Anthrocide

Anthrocide.net is the official website for D.L. Hamilton, author of several Christian novels and essays.

Archive for February, 2012

Hey, No Problem!

A newspaper “advice” column that I read regularly (although I honestly do not know why–I do know that I find the questions/problems far more interesting than the answers) had a reader submit a complaint a while back. The complaint was how that today’s modern society, with all its young whippersnappers, had lost its last vestige of civility by the use of the phrase “no problem” in response to a thank you. The reader was incensed that this generation has ceased to use the proper response of “you’re welcome.” Somewhat surprisingly the columnist and several others all agreed. The implication was that saying “no problem” was akin to the President addressing a press conference with “‘Sup dogs?” instead of “Good morning.”

Personally I believe it to be a non-issue and the complaint completely bogus. Consider: Person A says “Thank you” to Person B. One must assume that Person B had done something for Person A that evoked the comment. Truthfully the so-called kosher response of “You’re welcome” does not make a great deal of sense. You are welcome… to… What, exactly? Let’s recap: Person B does something for Person A, Person A thanks Person B, so Person B is obligated to tell Person A that he or she is welcome. Sorry, I don’t get it. The best I can come up with is that “you’re welcome” is shortened for “You are welcome to request (or expect) me to do the same for you anytime (or at least again).” I guess that’s sort of okay if Person B opened the door for Person A or something, but what if Person B saved Person A from drowning? Is Person A really welcome to try that again? “You’re welcome” has been the common response to a thank-you for decades if not centuries, but it nonetheless seems borderline nonsensical.

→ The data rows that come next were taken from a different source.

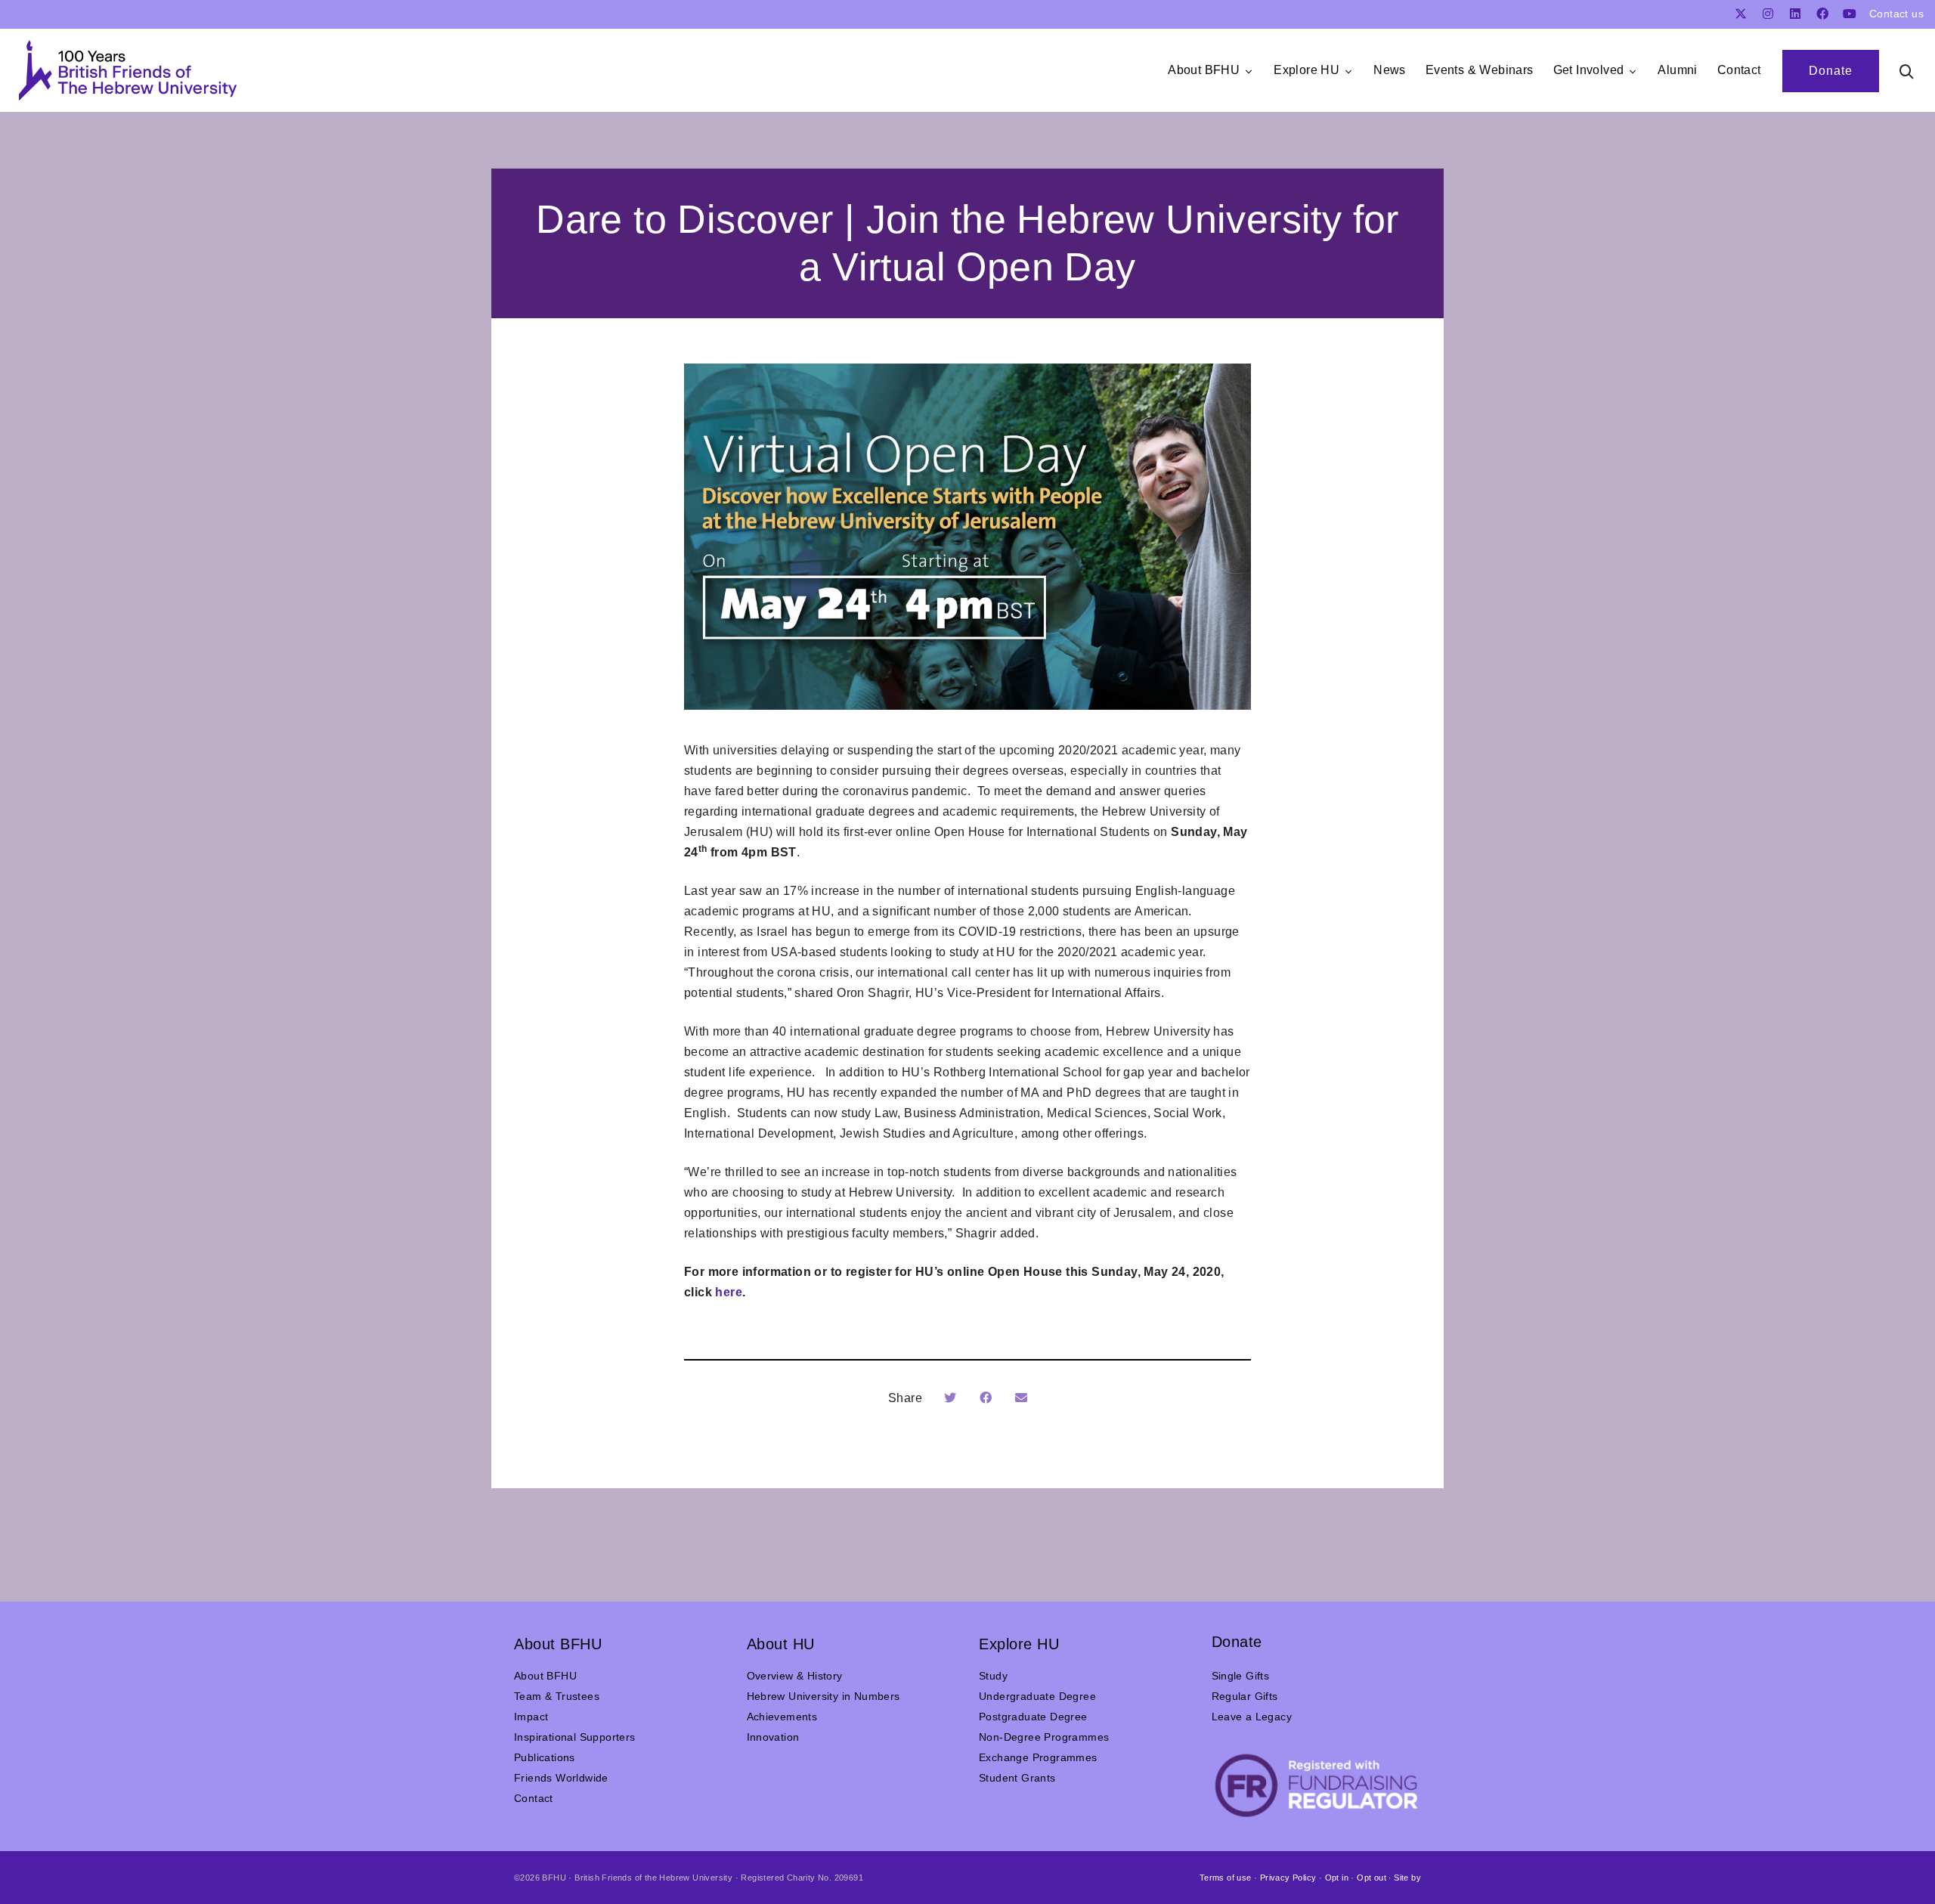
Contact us (1896, 14)
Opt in (1336, 1877)
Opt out (1371, 1877)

Much superior, to me anyway, is the less common but still acceptably formal “My pleasure.” At least that makes straightforward sense. It means basically that the person being thanked was happy to do whatever he or she is being thanked for. Once again, it is more applicable in some cases than others. If I changed a baby’s ripe, messy diaper, and the baby’s mom thanked me, to say it was my PLEASURE would be a lie, pure and simple.

Now, is the phrase “No problem” any better or worse? Actually I see it as slightly superior to the others. In the diaper scenario, it indicates that I was perfectly willing to do it–to say it was NO problem may be an exaggeration but far less of a flagrant lie. In the drowning person scenario, certainly the rescuer went to some–perhaps considerable–trouble, but “no problem” says the result was sufficiently positive to offset the effort. Interestingly, in Spanish the response to “Gracias” is “De nada” which means “It’s nothing.” In other words, “I do not consider it an inconvenience” or put another way, “No problem!”

Occasionally people have used the alternate phrase, “Don’t mention it” in place of you’re welcome. The intent is to say, again, it was a small thing, it was nothing, or “No problem.” However, it has a slightly negative edge that, if taken literally, means I prefer that you not do the very thing you just did–mention it.

So, I’m afraid all the pretentious types who consider any phrasing newer than the 1920’s uncouth will have to stifle themselves on this one. To the rest of you, no need to thank me. But if you do, hey, no problem.

That same advice column once had a reader complain that someone who had offended them said, “I owe you an apology” but then left it at that. The issue was that the offended person felt an apology had not happened until the person stated directly, “I’m sorry” or “I apologize” (or, I suppose, “Please forgive me”). Again, the advice columnist agreed. I, however, do not. In this world of entitlement and victim-mentality it is a rare person who will buck up the courage to volunteer any sort of apologetic expression to someone else, regardless of the offense. To admit, “I owe you an apology” is a pretty big step for most people. To skewer them on a technicality because they didn’t reconstruct the sentence properly is to look for a reason to hold a grudge.

All of which brings to mind a bit of irony I heard once. A distraught person recounting a difficult encounter with someone: “Maybe what I said sounds harsh but, I’m sorry, I’m just not going to apologize.”